Takalar – kupastuntaa86.com | Dugaan ketidakprofesionalan penyidik Polres Takalar dalam menerapkan Undang-Undang Nomor 40 Tahun 1999 tentang Pers terhadap laporan wartawan Media Armada, Wahid Dg Rani, kini menuai sorotan publik. Kasus ini menjadi perhatian karena dinilai mencerminkan lemahnya pemahaman aparat terhadap regulasi perlindungan profesi jurnalis.
Peristiwa bermula saat Wahid Dg Rani menjalankan tugas peliputan proyek pengerukan saluran air tersier di Lingkungan Tana-Tana, Kelurahan Canrego, Kecamatan Polongbangkeng Selatan, Kabupaten Takalar, pada Minggu (28/9/2025). Saat melakukan tugas jurnalistiknya, terjadi insiden ketika sepeda motor milik Arif Dg Jowa melaju dan menabrak motor milik Wahid yang tengah terparkir, mengakibatkan kerusakan pada bagian depan kendaraan pribadinya.
Namun, dalam proses pelaporan di Polres Takalar, penyidik justru menyoroti sertifikasi wartawan dari Dewan Pers sebagai syarat agar pasal-pasal dalam Undang-Undang Pers dapat diterapkan.
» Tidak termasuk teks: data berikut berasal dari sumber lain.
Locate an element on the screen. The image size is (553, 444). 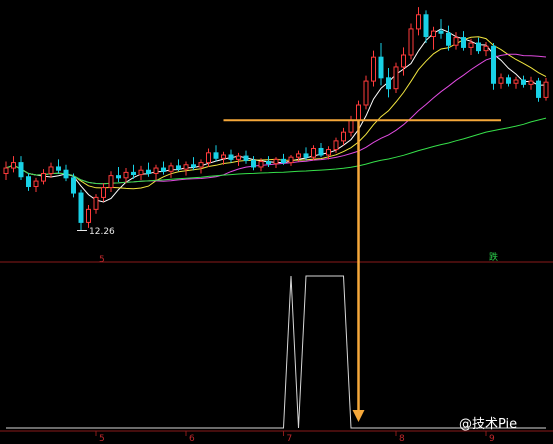
month-label-top: 5 is located at coordinates (102, 260).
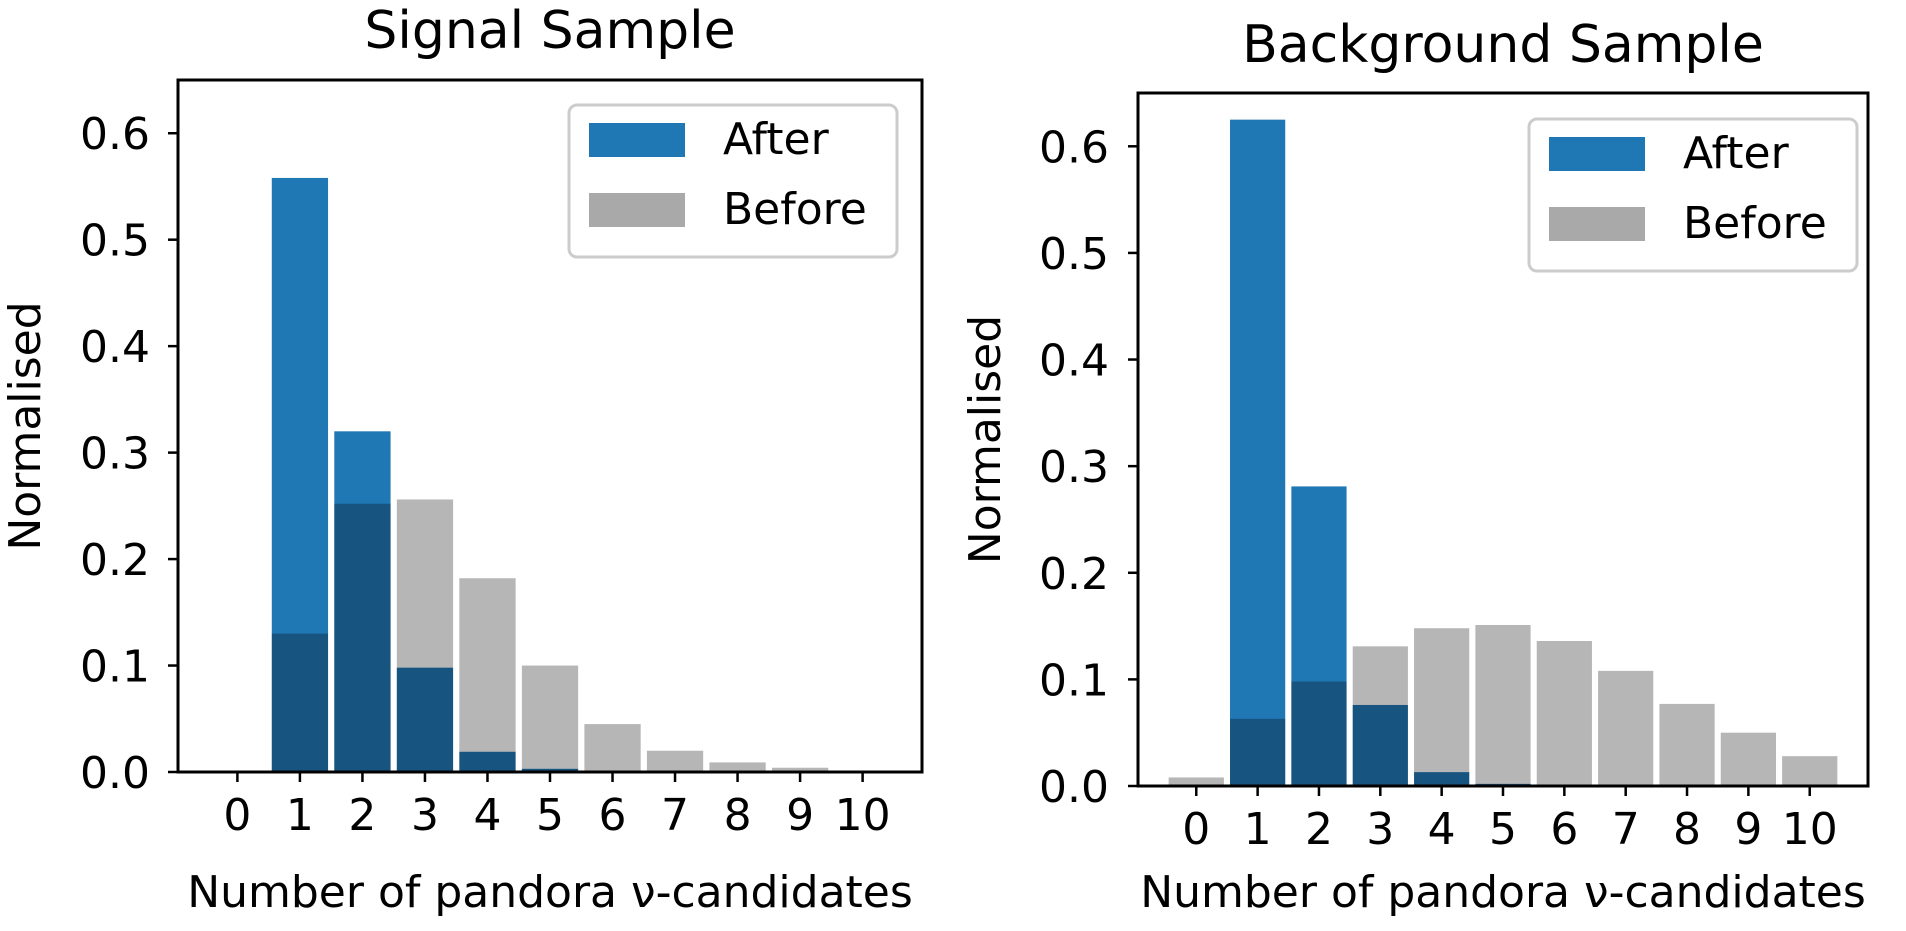  I want to click on chart-title: Signal Sample, so click(550, 31).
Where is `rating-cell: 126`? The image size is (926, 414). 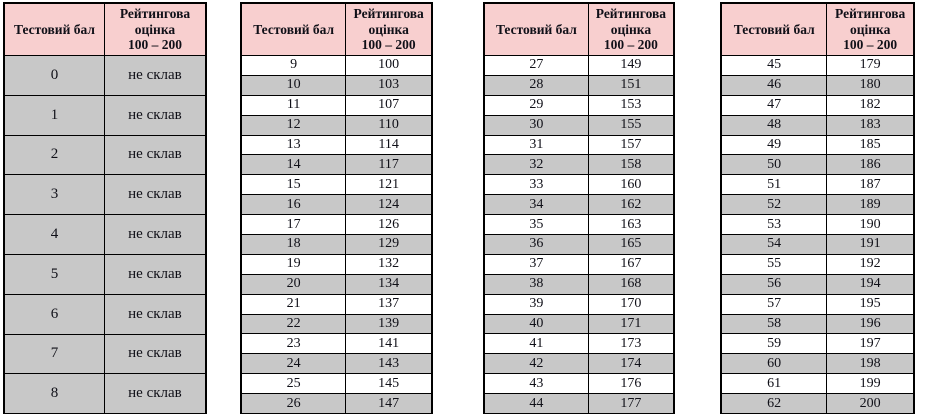
rating-cell: 126 is located at coordinates (389, 225).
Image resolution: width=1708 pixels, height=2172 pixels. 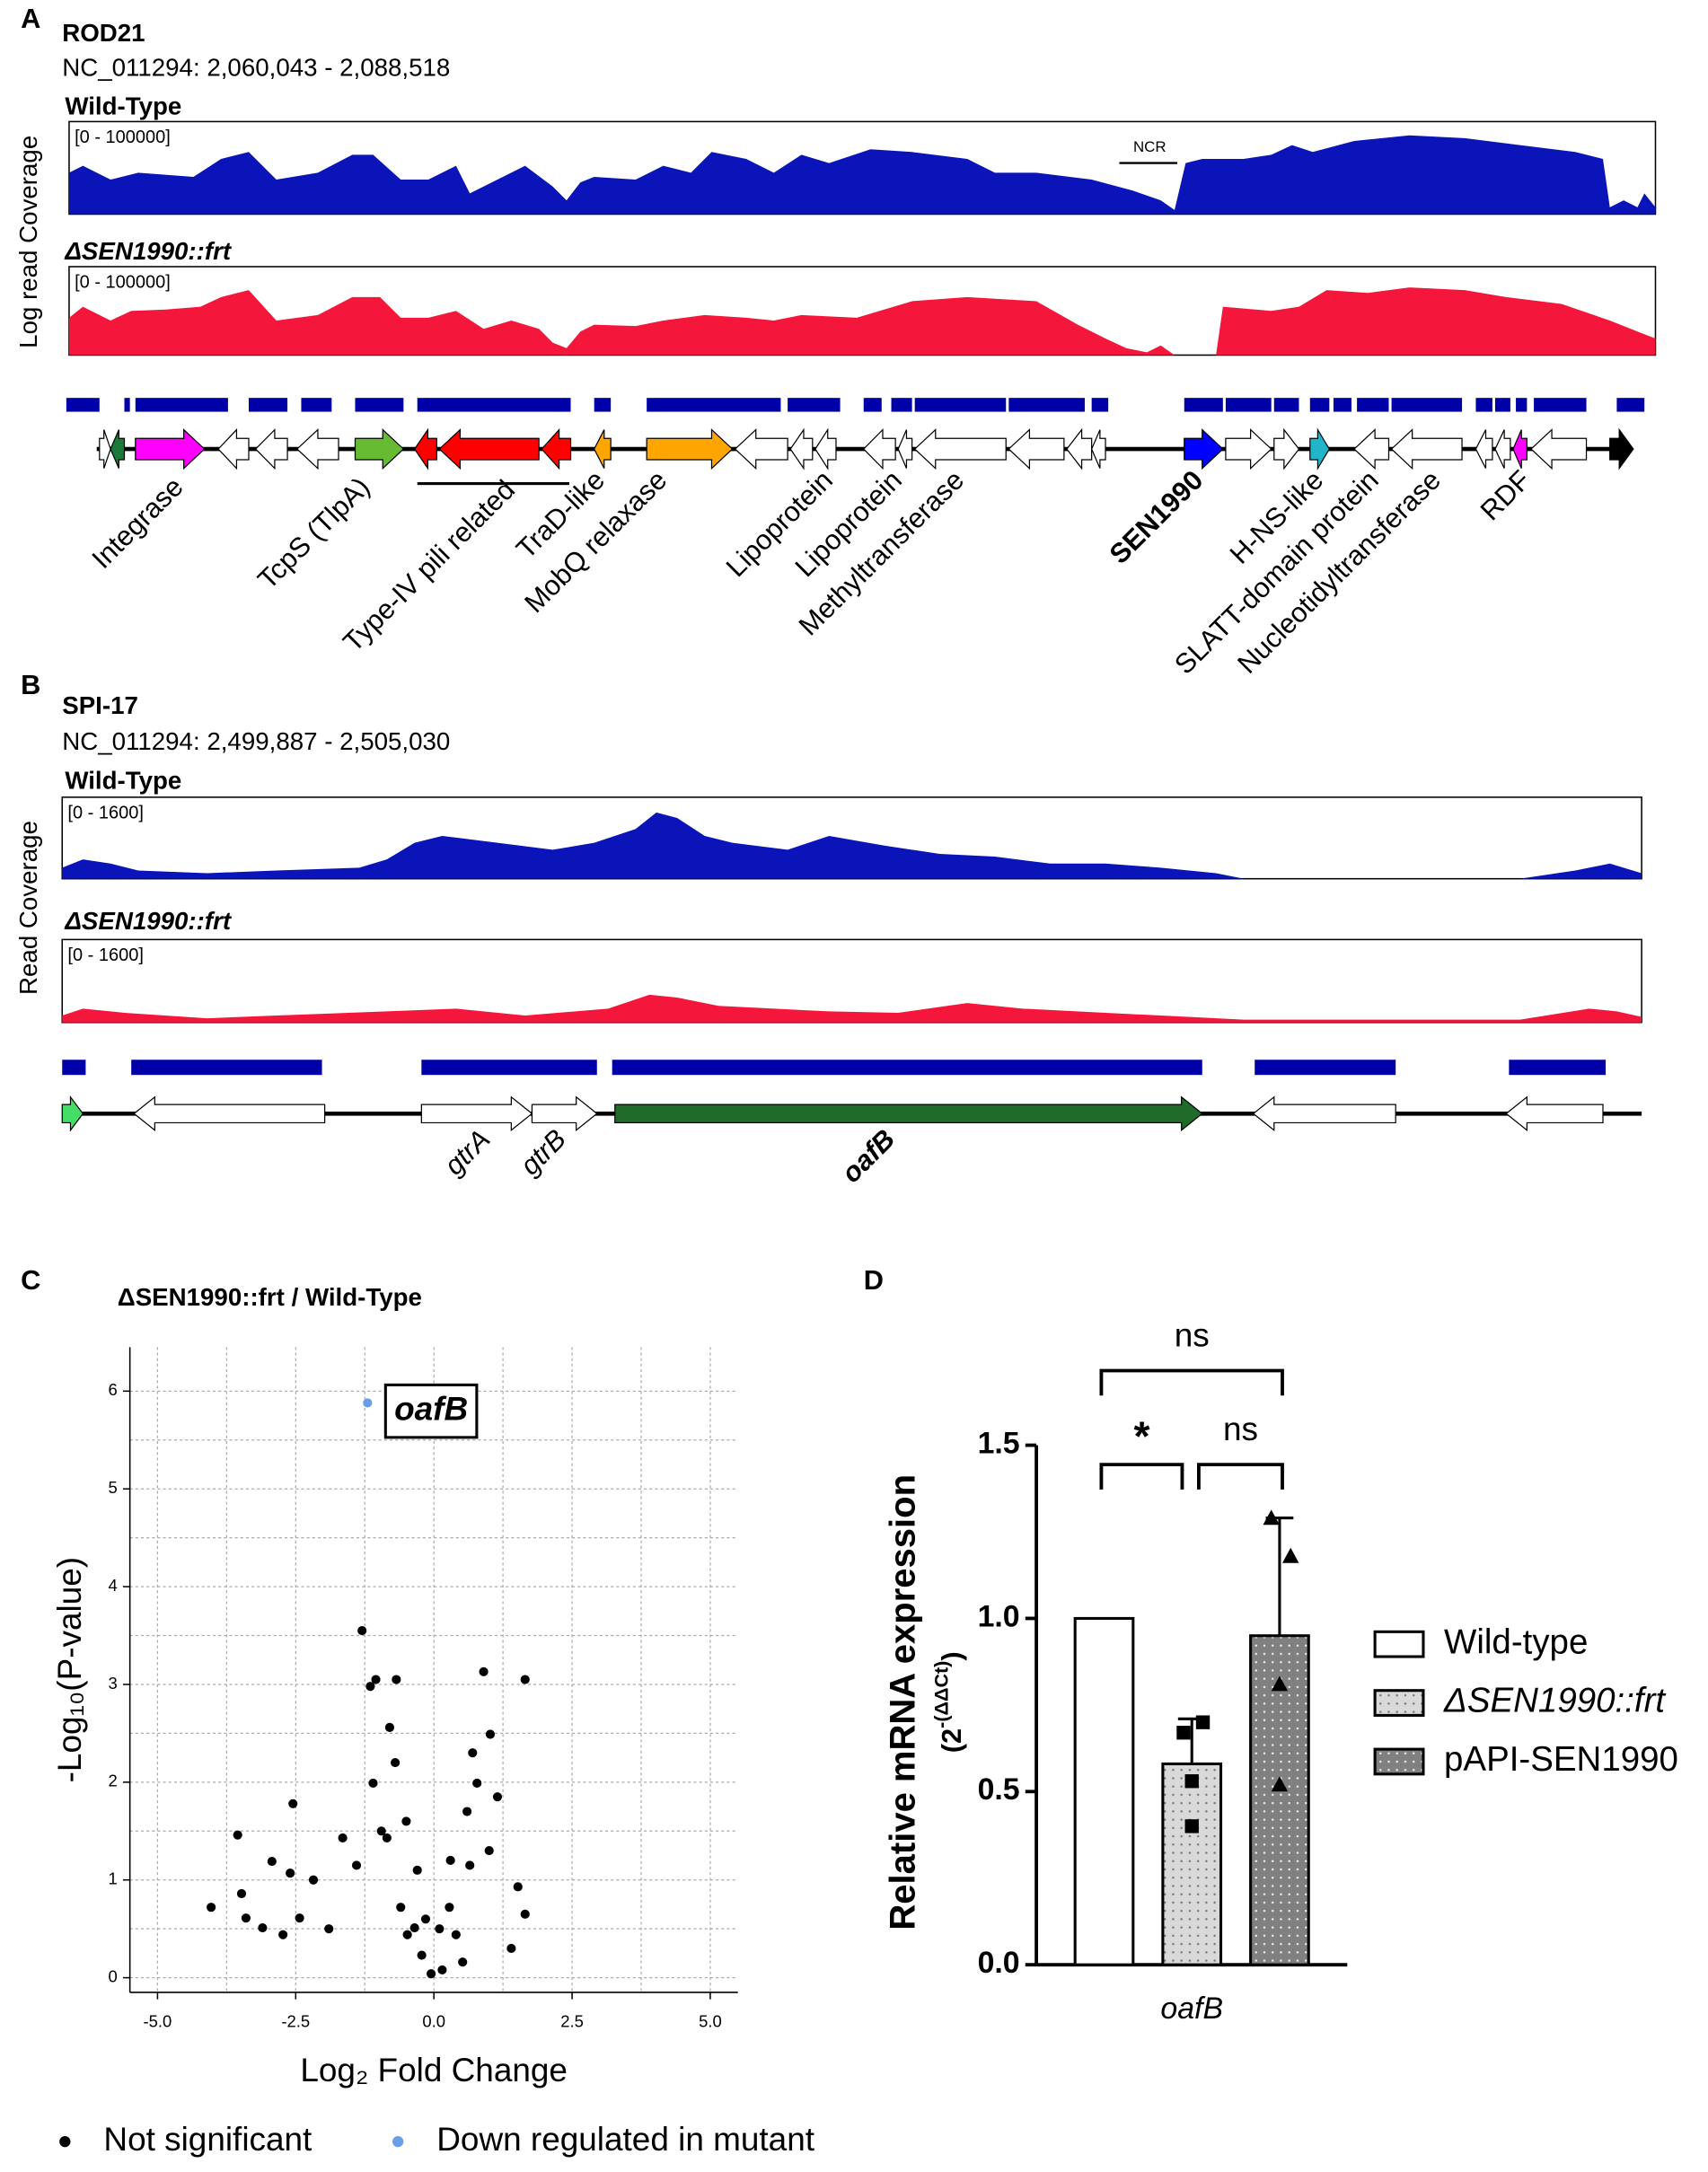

Pandangan ini dinilai keliru, sebab Dewan Pers tidak memiliki kewenangan menerbitkan legalitas individu wartawan. Berdasarkan Pasal 8 UU Nomor 40 Tahun 1999 tentang Pers, wartawan dalam menjalankan profesinya berhak memperoleh perlindungan hukum tanpa syarat administratif dari Dewan Pers.
Lebih lanjut, Pasal 15 UU Pers menegaskan bahwa kewenangan Dewan Pers terbatas pada verifikasi perusahaan pers, penyelesaian sengketa pemberitaan, dan penegakan kode etik jurnalistik. Hal ini juga dipertegas dalam Nota Kesepahaman (MoU) antara Dewan Pers dan Polri Nomor 2/DP/MoU/II/2017 dan B/2/II/2017, yang menyebutkan bahwa koordinasi antara Polri dan Dewan Pers hanya dilakukan jika perkara menyangkut produk jurnalistik atau sengketa pemberitaan, bukan pidana umum seperti penganiayaan atau pengrusakan.
Dalam konteks ini, pernyataan penyidik Polres Takalar, IPDA Syarifuddin, melalui sambungan telepon WhatsApp yang menyebutkan, “kalau mau diterapkan harus dilengkapi sertifikasinya,” dianggap menyimpang dari regulasi perlindungan jurnalis. Sebab secara hukum, identitas dan legalitas wartawan dibuktikan melalui surat tugas, kartu pers, dan pengesahan dari redaksi media tempat ia bekerja, bukan dari Dewan Pers.